Finally, the Staff is preliminarily of the view that Actuant has five reportable segments and one “other” segment. However, of the six segments under this alignment, only two have a manager in charge of the business or combination of businesses. This contradicts paragraph 13 of SFAS 131, which indicates that there typically is a manager in charge of the segment. In the case of these four, there is no leader in charge of the proposed segment to which the other individual business leaders in the proposed segment report to – no one that is in charge of the performance or budgeting of the proposed segments. Of the two segments proposed by the Staff that have a single leader, neither of them report into the CODM. Lastly, financial information on these proposed segments is not presented to Actuant’s board of directors.

The Company believes that it is following both the technical requirements and the spirit of SFAS 131 in its present segment reporting. The spirit of SFAS 131 is to present the company through the eyes of management. Paragraph 59 of Appendix A (Background Information and Basis for Conclusion) for SFAS 131 states “Almost all of the users and many other constituents who responded to the Exposure Draft or who met with Board and staff members agreed that defining segments based on the structure of an enterprise’s internal organization would result in improved information. Paragraph 60 continues, “Segments based on the structure of an enterprise’s internal organization have at least three other significant advantages. First, an ability to see the enterprise “through the eyes of management” enhances a user’s ability to predict actions or reactions of management that can significantly affect the enterprise’s prospects for future cash flows. Second, because information about those segments is generated for management’s use, the incremental cost of providing information for external reporting should be relatively low. Third, practice has demonstrated that the term industry is subjective. Segments based on an existing internal structure should be less subjective.”
______
- Directions for this task:
Copy out everything in the segment reporting text from "Finally, the Staff" down to "board of directors.", word for word.

- Records provided:
______
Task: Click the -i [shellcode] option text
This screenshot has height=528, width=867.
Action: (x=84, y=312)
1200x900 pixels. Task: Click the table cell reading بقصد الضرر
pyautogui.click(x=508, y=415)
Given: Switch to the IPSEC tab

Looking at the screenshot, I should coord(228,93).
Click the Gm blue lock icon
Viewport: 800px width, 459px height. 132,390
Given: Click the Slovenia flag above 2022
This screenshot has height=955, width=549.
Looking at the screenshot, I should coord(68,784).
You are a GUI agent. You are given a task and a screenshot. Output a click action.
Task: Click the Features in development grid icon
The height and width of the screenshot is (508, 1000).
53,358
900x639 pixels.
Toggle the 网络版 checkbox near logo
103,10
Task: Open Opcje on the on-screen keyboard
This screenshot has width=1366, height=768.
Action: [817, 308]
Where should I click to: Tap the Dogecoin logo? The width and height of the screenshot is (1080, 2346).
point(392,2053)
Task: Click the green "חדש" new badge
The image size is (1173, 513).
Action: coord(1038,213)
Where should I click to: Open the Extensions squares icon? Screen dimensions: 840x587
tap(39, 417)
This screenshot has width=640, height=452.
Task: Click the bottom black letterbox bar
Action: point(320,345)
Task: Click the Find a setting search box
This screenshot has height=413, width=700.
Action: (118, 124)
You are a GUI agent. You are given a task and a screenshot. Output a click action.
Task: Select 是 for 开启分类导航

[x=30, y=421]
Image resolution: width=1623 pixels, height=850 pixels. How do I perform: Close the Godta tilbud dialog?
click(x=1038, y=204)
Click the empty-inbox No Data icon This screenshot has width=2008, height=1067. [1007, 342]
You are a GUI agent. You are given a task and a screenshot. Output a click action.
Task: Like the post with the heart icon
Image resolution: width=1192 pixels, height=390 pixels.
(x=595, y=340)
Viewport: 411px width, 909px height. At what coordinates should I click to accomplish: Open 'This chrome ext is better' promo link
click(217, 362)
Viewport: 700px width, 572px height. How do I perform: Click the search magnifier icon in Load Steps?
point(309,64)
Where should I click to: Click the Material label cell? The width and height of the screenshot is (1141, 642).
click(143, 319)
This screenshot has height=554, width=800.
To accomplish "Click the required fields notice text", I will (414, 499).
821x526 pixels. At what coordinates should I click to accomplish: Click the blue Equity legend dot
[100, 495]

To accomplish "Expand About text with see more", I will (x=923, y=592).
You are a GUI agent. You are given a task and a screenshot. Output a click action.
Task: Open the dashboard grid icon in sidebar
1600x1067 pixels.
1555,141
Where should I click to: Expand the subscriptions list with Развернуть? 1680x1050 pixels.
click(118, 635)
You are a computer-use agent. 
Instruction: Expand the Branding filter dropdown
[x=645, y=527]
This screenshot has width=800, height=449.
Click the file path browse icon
______
- Answer to this problem:
Finally, the Staff is preliminarily of the view that Actuant has five reportable segments and one “other” segment. However, of the six segments under this alignment, only two have a manager in charge of the business or combination of businesses. This contradicts paragraph 13 of SFAS 131, which indicates that there typically is a manager in charge of the segment. In the case of these four, there is no leader in charge of the proposed segment to which the other individual business leaders in the proposed segment report to – no one that is in charge of the performance or budgeting of the proposed segments. Of the two segments proposed by the Staff that have a single leader, neither of them report into the CODM. Lastly, financial information on these proposed segments is not presented to Actuant’s board of directors.